**WORK ITEM**
Could you retype the lines below, starting at the line holding "Instruction: Show the Email Preview" and stopping at the line holding "Task: Open the calendar", inclusive? Copy them exactly and drop the images.

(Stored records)
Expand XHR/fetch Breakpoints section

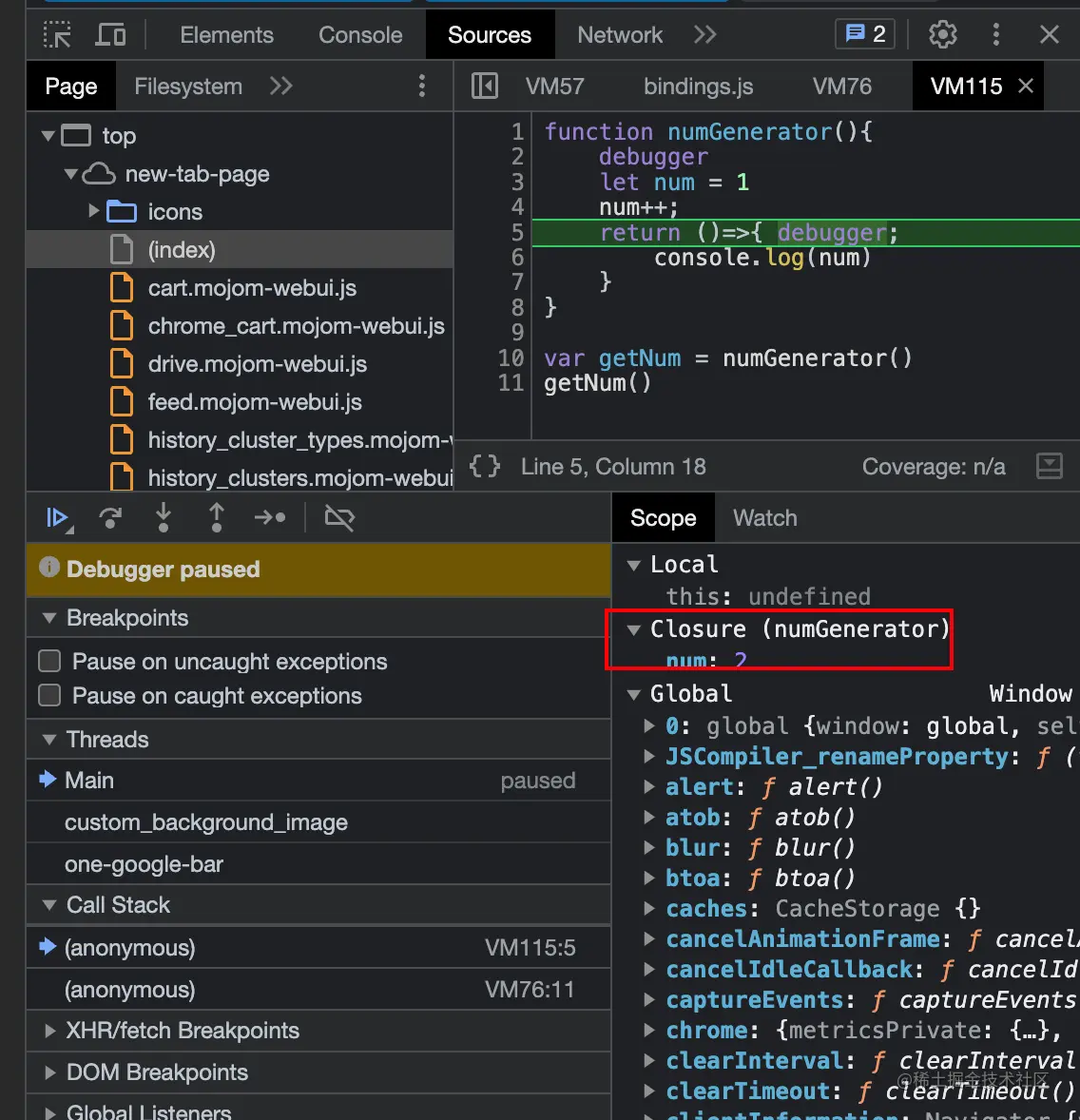pyautogui.click(x=183, y=1031)
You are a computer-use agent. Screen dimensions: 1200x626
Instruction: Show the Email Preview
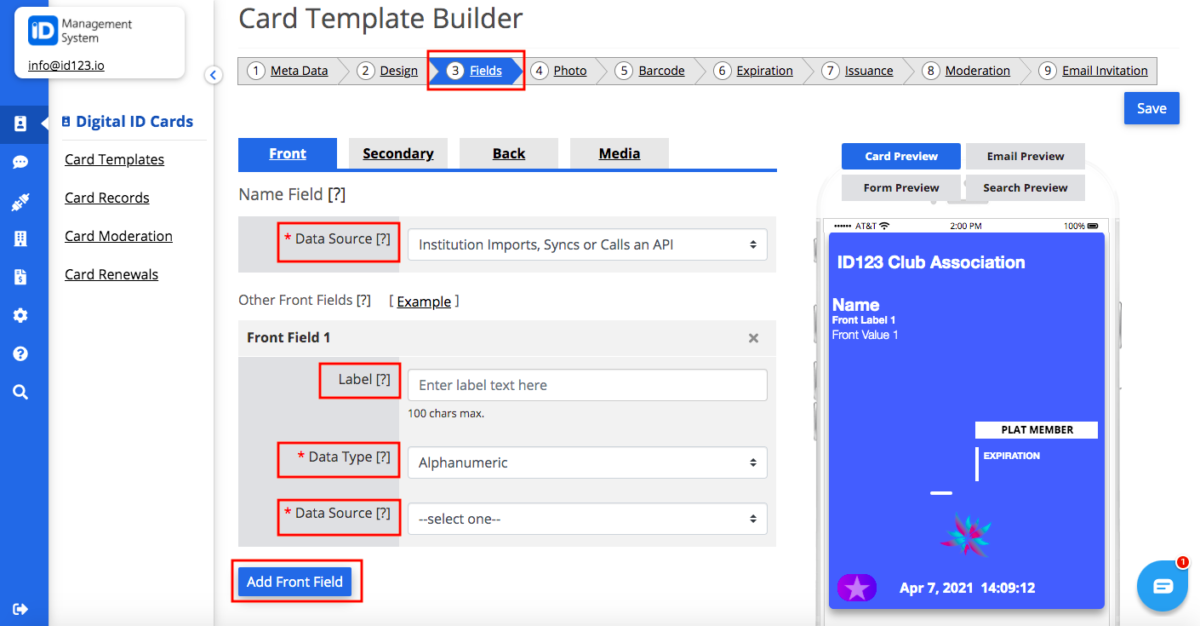(1025, 156)
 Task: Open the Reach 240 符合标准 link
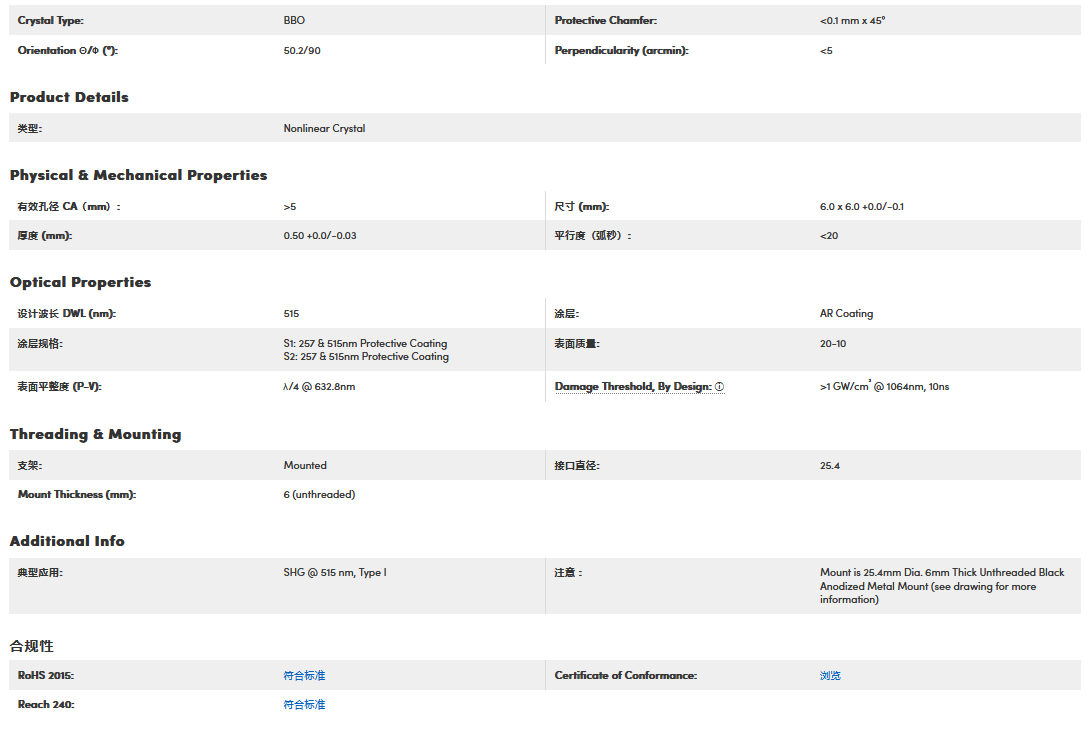point(304,705)
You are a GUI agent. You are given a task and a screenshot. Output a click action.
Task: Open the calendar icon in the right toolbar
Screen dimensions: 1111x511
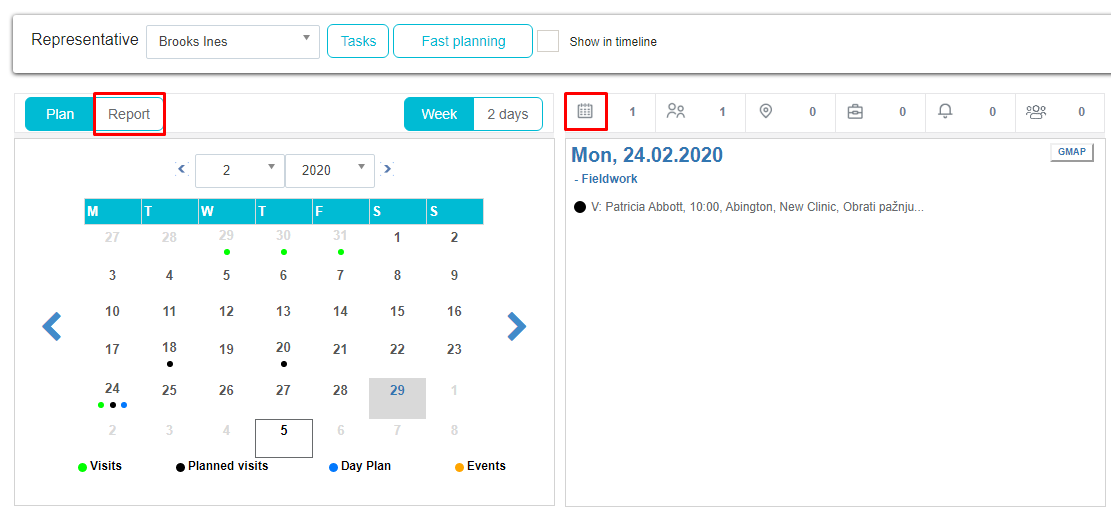pos(585,111)
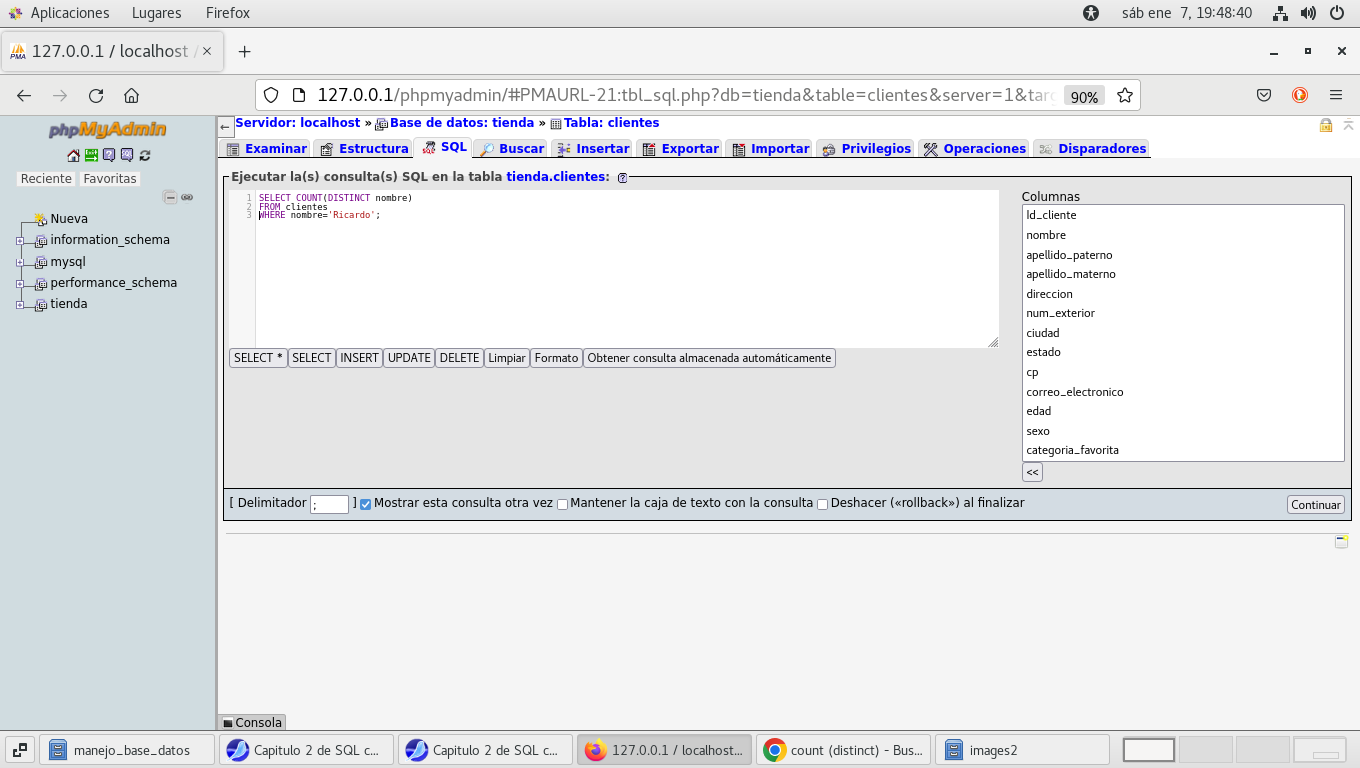
Task: Click the SQL help question-mark icon
Action: point(622,177)
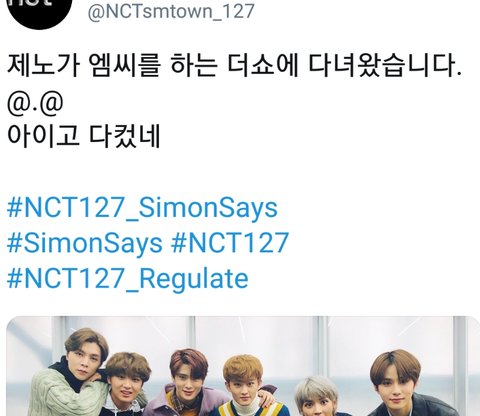Screen dimensions: 480x416
Task: Select the tweet's first Korean sentence
Action: [234, 65]

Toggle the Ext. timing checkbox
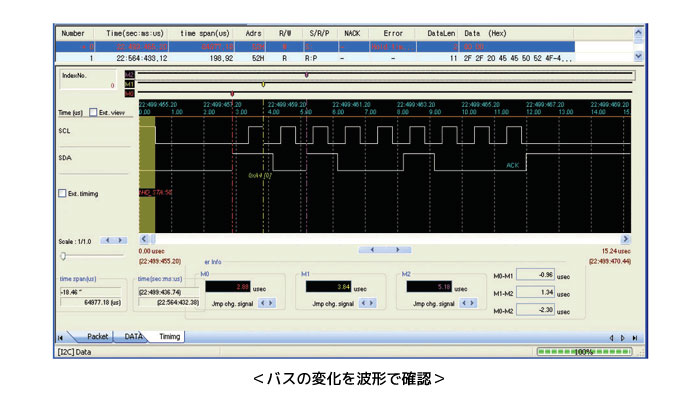point(62,193)
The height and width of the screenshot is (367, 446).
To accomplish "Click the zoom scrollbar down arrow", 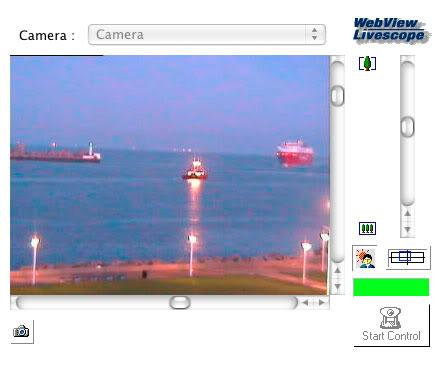I will coord(407,230).
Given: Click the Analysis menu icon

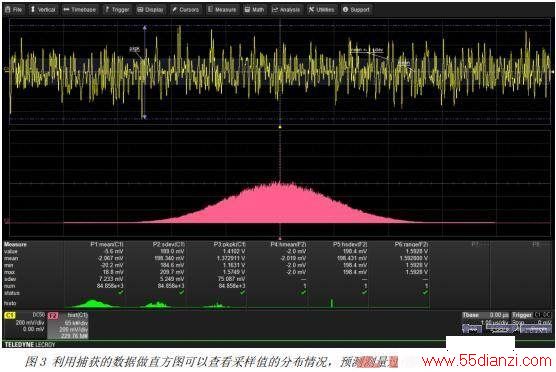Looking at the screenshot, I should (275, 10).
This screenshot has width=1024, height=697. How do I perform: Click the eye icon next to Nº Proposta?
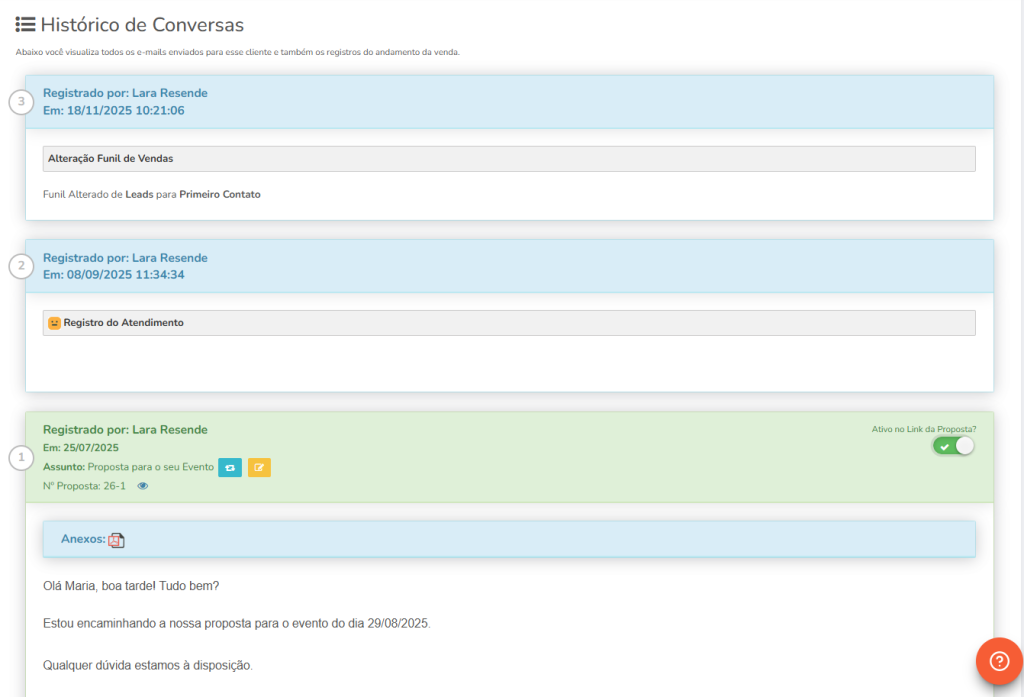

**RESPONSE BOX**
Instruction: Show the Email Preview
(1025, 156)
 Task: Open the Reach 240 符合标准 link
point(304,705)
You are a GUI agent. You are given a task and a screenshot. Output a click action.
Task: Open the calendar icon in the right toolbar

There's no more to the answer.